Le meilleur de la Wii est en ce moment sur PS2 !

Publié le 12 février 2007 par Eric Viennot

Depuis l’E3 où on l’avait découvert, Okami était très attendu. Pour une raison simple : les partis pris graphiques originaux sont rares dans le monde du jeu vidéo, paradoxalement très conservateur dans certains domaines. A ce sujet, comme pour tout le reste, Okami ne déçoit pas notre attente. C’est un jeu éblouissant à tous points de vue. Le graphisme d’abord : c’est bien sûr ce qui saute immédiatement aux yeux quand on découvre Okami. Reprenant le traitement du cel shading de jeux comme XIII ou Wind Waker, il magnifie le procédé grâce à un déluge d’effets spéciaux.  C’est une véritable explosion de couleurs et de formes animées, une sorte de tableau coloré vivant et interactif. Les jeux où l’on se surprend à se regarder jouer, tant l’image est belle ou étonnante, sont peu nombreux : Okami fait partie de ceux-là. Jamais, peut-être depuis Myst, un jeu n'avait su magnifier avec autant de subtilité les paysages.

Le gameplay ensuite : j’ai rarement vu un jeu action/aventure aussi fluide et aussi rythmé ; si la bande son n’était pas de qualité, on aurait pu mettre le Sacre du Printemps de Stravinsky sur l’image, tant ce jeu déborde d’énergie. C’est d’ailleurs l’un de ses thèmes sous-jacents ; l’énergie vitale, liée à la nature et aux « esprits » qui l’habitent. Un thème très japonais. A ce sujet, on peut être surpris par cet aspect japonisant très affirmé qui rend explicitement hommage à l’art de l’estampe.
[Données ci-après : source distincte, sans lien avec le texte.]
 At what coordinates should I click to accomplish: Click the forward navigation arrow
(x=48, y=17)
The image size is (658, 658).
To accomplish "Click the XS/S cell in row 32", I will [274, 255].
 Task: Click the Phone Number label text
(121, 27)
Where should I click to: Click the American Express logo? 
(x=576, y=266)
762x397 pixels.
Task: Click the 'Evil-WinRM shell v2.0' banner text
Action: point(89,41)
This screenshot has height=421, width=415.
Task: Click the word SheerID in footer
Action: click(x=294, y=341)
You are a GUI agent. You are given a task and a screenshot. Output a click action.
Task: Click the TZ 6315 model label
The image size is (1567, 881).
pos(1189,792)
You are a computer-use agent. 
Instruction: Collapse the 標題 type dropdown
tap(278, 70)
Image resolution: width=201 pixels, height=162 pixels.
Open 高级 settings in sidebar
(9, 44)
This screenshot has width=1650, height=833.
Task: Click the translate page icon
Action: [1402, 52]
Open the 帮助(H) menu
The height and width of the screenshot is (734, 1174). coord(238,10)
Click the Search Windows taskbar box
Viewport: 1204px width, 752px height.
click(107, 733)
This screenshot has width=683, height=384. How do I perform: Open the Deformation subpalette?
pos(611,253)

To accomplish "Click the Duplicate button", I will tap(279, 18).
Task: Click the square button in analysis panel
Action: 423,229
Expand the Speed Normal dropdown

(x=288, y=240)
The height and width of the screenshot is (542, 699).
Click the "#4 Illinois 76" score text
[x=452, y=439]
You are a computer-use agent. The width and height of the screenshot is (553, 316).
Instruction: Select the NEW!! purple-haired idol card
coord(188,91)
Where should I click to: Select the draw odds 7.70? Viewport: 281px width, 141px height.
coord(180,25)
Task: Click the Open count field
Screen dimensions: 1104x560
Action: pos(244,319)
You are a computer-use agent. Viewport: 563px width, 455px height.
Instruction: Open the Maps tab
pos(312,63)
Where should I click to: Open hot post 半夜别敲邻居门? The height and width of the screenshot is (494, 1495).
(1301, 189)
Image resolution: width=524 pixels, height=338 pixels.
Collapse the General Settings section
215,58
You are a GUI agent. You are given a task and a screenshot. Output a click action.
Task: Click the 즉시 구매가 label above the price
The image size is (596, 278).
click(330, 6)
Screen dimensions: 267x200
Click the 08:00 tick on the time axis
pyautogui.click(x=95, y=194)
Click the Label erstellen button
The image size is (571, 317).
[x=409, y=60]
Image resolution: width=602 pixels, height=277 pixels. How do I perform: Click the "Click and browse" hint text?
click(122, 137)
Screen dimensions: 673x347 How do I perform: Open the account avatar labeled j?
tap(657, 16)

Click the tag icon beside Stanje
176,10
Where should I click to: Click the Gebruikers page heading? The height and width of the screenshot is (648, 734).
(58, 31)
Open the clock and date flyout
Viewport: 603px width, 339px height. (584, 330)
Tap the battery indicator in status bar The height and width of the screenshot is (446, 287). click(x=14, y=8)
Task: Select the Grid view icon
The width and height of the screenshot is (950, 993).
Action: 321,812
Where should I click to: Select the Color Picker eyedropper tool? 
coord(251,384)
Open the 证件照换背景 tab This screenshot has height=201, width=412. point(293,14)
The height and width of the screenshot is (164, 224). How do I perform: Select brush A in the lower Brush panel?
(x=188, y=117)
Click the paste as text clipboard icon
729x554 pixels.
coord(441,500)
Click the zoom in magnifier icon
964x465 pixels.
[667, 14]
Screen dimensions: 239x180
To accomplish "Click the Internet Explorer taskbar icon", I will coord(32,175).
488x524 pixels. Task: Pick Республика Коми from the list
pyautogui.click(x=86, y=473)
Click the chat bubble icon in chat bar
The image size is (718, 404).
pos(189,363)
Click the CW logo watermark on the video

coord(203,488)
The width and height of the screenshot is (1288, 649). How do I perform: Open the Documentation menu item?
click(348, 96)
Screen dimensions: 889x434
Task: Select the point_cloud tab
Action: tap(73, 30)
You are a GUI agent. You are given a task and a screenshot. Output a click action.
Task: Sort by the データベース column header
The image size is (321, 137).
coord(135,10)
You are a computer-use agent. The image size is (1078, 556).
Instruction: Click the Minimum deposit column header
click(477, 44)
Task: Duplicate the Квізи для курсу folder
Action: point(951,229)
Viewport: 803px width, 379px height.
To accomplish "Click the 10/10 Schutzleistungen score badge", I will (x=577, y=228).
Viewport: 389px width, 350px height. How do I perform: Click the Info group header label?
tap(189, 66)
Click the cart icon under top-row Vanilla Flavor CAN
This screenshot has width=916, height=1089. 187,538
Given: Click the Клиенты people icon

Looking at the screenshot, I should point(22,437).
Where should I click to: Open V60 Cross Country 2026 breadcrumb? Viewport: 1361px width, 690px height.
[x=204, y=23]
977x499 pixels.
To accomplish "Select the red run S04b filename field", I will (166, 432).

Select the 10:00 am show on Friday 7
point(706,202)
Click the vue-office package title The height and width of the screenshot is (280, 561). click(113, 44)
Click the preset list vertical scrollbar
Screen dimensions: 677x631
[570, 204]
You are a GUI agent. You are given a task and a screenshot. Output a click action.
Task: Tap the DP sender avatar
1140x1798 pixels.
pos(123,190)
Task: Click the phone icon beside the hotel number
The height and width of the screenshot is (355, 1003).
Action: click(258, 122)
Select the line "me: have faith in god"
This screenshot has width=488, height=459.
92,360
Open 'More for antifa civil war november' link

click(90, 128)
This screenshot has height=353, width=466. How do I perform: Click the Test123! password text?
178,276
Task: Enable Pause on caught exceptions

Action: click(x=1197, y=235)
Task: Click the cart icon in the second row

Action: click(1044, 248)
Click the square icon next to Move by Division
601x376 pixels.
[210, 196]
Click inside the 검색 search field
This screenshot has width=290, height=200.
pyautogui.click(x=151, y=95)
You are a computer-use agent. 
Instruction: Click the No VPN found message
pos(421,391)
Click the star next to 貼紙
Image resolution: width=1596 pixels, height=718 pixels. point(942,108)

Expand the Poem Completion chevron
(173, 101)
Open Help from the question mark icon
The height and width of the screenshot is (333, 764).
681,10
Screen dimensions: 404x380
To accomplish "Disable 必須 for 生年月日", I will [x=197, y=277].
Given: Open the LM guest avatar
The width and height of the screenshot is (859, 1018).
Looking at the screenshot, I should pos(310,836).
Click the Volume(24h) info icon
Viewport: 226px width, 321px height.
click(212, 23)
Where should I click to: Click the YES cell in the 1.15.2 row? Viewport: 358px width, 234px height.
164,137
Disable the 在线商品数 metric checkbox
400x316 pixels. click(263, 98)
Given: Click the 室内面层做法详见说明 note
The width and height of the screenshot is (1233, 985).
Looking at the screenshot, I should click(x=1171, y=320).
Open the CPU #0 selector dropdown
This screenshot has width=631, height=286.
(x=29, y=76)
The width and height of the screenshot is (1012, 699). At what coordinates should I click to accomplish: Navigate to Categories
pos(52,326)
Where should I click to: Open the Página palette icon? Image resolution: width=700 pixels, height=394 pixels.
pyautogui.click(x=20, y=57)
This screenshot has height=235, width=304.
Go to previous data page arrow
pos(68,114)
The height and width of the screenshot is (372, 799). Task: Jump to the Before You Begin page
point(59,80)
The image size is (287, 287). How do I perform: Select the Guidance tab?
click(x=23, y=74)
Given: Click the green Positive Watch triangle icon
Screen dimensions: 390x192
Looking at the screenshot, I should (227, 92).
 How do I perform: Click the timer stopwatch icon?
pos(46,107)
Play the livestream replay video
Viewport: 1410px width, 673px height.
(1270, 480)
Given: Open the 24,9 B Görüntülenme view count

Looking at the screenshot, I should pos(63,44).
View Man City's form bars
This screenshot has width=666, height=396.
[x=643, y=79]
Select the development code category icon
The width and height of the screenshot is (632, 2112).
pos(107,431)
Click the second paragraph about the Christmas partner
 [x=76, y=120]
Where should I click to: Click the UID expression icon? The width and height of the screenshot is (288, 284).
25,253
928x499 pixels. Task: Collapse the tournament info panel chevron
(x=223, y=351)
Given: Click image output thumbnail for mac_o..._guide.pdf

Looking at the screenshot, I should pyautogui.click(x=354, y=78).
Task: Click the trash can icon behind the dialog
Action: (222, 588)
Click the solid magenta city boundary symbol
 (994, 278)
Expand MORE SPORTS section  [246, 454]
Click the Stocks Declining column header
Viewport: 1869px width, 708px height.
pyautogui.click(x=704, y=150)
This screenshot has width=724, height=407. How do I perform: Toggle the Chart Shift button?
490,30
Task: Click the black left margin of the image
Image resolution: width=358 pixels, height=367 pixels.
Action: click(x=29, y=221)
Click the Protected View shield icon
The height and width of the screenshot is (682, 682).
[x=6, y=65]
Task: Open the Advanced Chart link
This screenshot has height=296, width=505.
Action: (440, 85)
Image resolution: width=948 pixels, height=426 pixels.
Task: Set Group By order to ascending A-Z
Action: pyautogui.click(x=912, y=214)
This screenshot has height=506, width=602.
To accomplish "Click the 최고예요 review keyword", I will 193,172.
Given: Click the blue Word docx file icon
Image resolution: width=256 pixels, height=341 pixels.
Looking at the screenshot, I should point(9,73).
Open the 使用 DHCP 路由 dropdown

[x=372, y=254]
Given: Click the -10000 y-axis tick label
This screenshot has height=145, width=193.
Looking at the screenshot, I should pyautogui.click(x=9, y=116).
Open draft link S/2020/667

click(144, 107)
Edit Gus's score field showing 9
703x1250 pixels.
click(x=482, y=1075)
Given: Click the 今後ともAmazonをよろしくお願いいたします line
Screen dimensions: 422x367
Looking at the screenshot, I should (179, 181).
Okami est représentatif de cette nouvelle génération de créateurs japonais qui n’hésitent plus à puiser dans la tradition picturale et littéraire de leur pays, alors que les générations précédentes (depuis la défaite de 1945) semblaient jeter aux oubliettes ce lourd passé synonyme d’échec, pour lui préférer tout ce qui venait d’Amérique, le meilleur comme le pire ! Mais bon, je m’égare…
La grande originalité d’Okami c’est ce fameux « Pinceau céleste » qui consiste à figer l’action en une image bidimensionnelle sur laquelle il est possible de peindre pour accomplir des figures « magiques » : compléter une forme pour lui redonner vie, ajouter un pont pour rejoindre un endroit inaccessible, tracer un soleil pour faire venir le jour, un trait horizontal pour briser un adversaire ou couper un rocher en deux pour ouvrir un passage, etc… Le genre d’idée qui parait évidente une fois qu’on la découvre et dont on se dit quand on est gamedesigner :  « Génial ! Mais pourquoi c’est pas moi qui l’ai eue ? ».
Et c’est là toute la contradiction de ce titre. Cette idée, aussi géniale soit-elle, était une idée de gameplay qui semblait faite sur mesure pour la Wii. On joue à Okami sur PS2 et on s’imagine la Wiimote à la main en train de faire la même chose ! Le rapprochement est immédiat. Ce qui relève parfois de l’exploit (essayez donc de dessiner des formes même simples avec un joystick) aurait pu être évident et encore plus puissant sur la Wii ! Ce jeu met ainsi une sacrée baffe, par plateforme interposée, à son homologue Zelda. Bien que le second soit un jeu également excellent, on se dit que finalement les créateurs d'Okami ont réussi sur la PS2 ce que Nintendo n’a pas totalement réussi avec Zelda : créer un gameplay véritablement innovant et complètement spécifique à la Wii. Décidément, la transition entre anciennes et nouvelles consoles nous réserve de drôles de surprises. Ironie de l’histoire, on vient d’apprendre que Clover, le studio à qui l’on doit Okami et Killer 7 va fermer en mars prochain. Comme quoi hélas, l’originalité n’est pas toujours synonyme de rentabilité dans cette industrie adolescente. Okami n’aura sans doute pas de suite. Conçu pour la PS2, il restera comme l’un de ses derniers grands jeux. En tous cas, il offre à la vieille console le luxe de pouvoir lancer à sa jeune et fougueuse concurrente, dans un dernier sursaut d’orgueil : «  Voilà la Voie ! »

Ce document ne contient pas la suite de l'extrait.